# 13.5 HP Briggs and Stratton question



## moze229 (May 18, 2010)

Hello all! :wave:

I have a question for all the small engine experts out there. I'm not a mechanic by any means, but I've found my way in and out of engines before, mostly motorcycles. I just wanted to throw this out here to get some ideas/criticism before I start throwing parts at this thing.

This engine (13.5 HP I/C. Model - 28R707 Type - 1120-E1) is about seven years old, and is in a Craftsman lawn tractor. It's treated me well, but it's always seem to have been a loud runner for some reason. Recently, I've noticed that if I fill the crankcase oil to the regular operating level on the dipstick, I get a BBQ smoker - oil coated spark plug and lots of smoke. I believe the oil is coming from the crankcase breather tube and burned but I'm not 100% sure. There seems to be an excessive amount of oil inside the breather filter. If I let the engine just sit and run with the oil at operating range indicated on the dipstick - no smoke. But as soon as I put a load on it the smoke begins. (engaging blades, moving forward, etc.) Sometimes I can disengage the blades and the smoke will stop. However, if I have the oil just below the minimum operating range indicated on the dipstick, I have no problems with load or not. Of course, I'm not going to run this engine long term without the proper oil amount. 
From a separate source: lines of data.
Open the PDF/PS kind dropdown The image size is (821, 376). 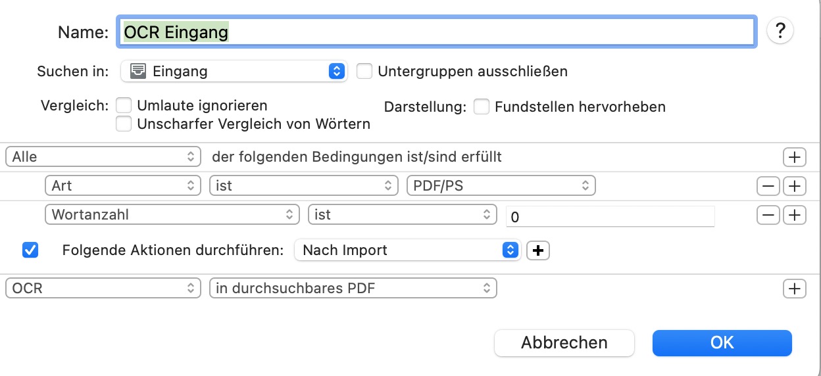(x=501, y=186)
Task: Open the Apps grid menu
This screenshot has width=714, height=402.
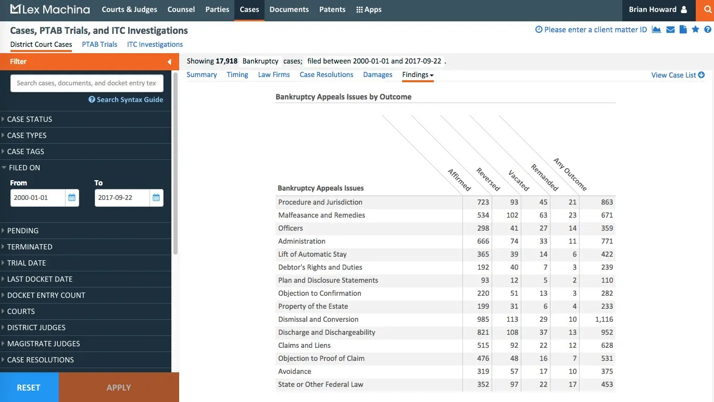Action: (x=368, y=9)
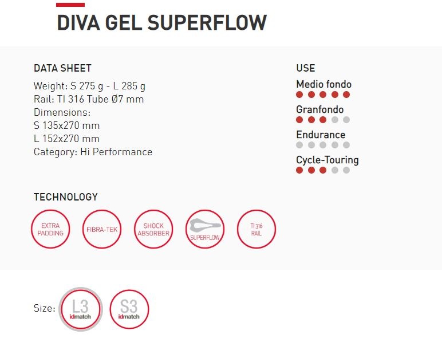Click the Cycle-Touring use label

[x=327, y=160]
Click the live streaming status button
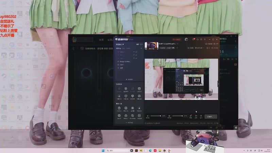Viewport: 272px width, 153px height. (211, 117)
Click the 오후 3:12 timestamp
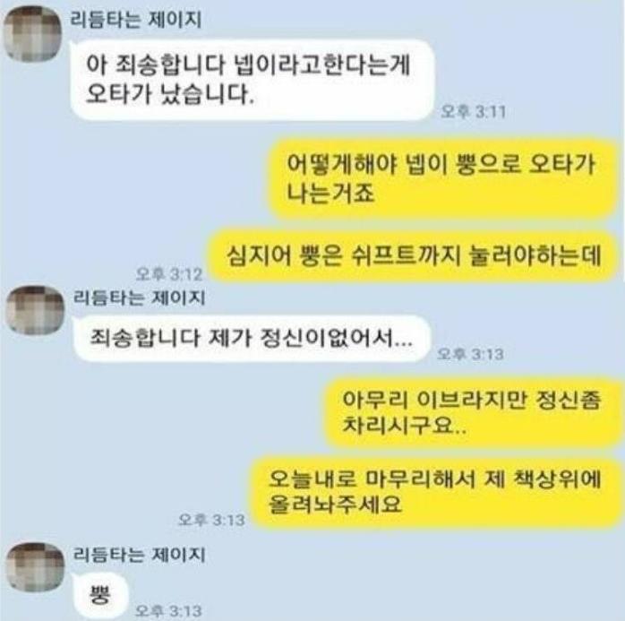This screenshot has height=621, width=625. [x=169, y=274]
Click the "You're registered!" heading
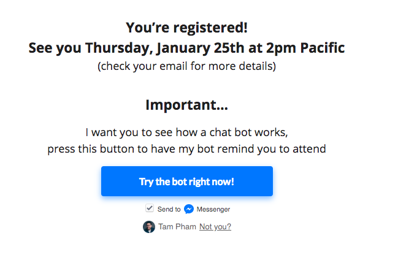Image resolution: width=398 pixels, height=260 pixels. click(186, 28)
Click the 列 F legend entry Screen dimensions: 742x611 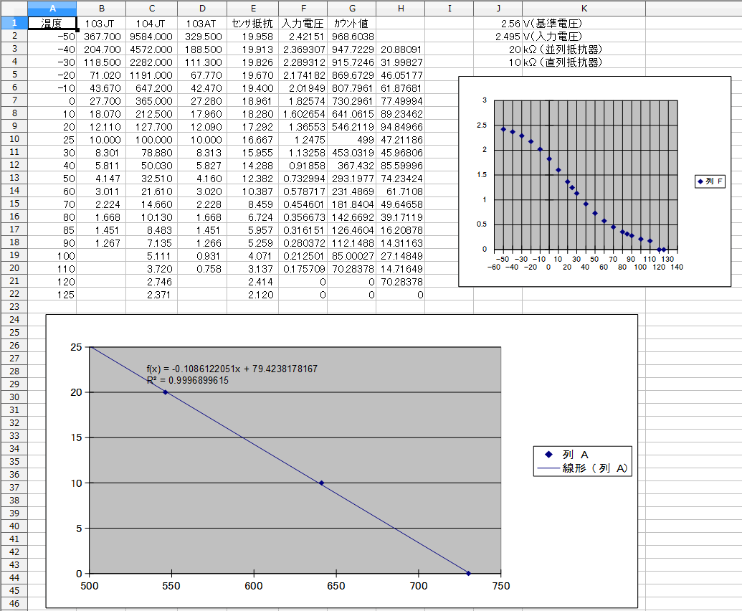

The dipstick reservoir has not moved and the dipstick is the original, so I'm sure that's not the problem. I'm also checking the oil using the proper method indicated in the owner's manual. I did a crankcase vacuum test and it's pulling about 4" on my manometer so there doesn't seem to be an excessive pressure problem. As mentioned, I think excessive amounts of oil are coming from the breather tube, but I'm not sure why! I was going to immediately suspect a head gasket, but I'm not so sure. I don't think it would be a piston ring because this would cause a smoke situation no matter how much oil was in there. Is there some type of pcv-type valve that's stuck open? Any suggestions on things to check next would be greatly appreciated. This thing has me baffled.

Matt


----------